> _Aim_
Copy out, word for word, the lines of the listing from the line containing "This screenshot has width=800, height=850." through the line containing "will pyautogui.click(x=26, y=711).", including both of those lines and nothing else.

> _The records_

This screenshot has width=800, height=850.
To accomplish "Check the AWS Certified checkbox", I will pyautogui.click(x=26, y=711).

---

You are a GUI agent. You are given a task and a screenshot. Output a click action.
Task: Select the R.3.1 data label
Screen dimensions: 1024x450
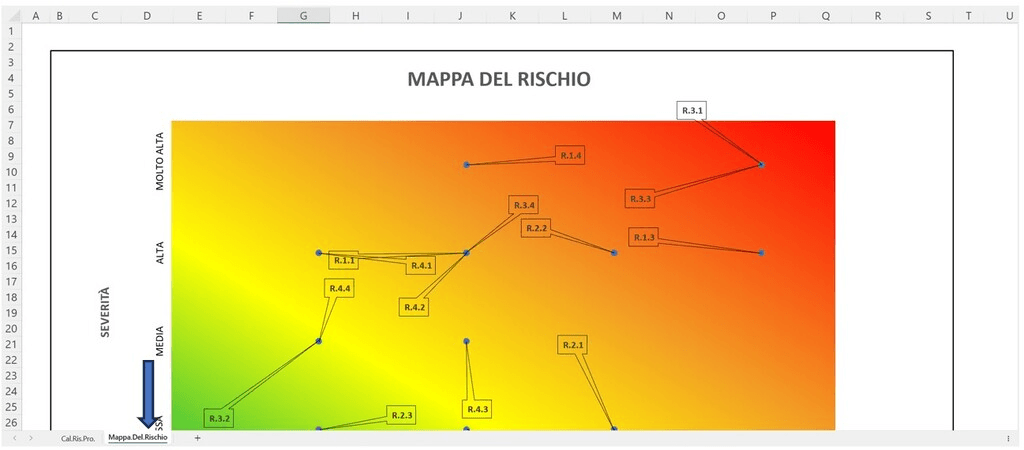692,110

> _Task output_
This screenshot has width=800, height=850.
To accomplish "Check the AWS Certified checkbox", I will pyautogui.click(x=26, y=711).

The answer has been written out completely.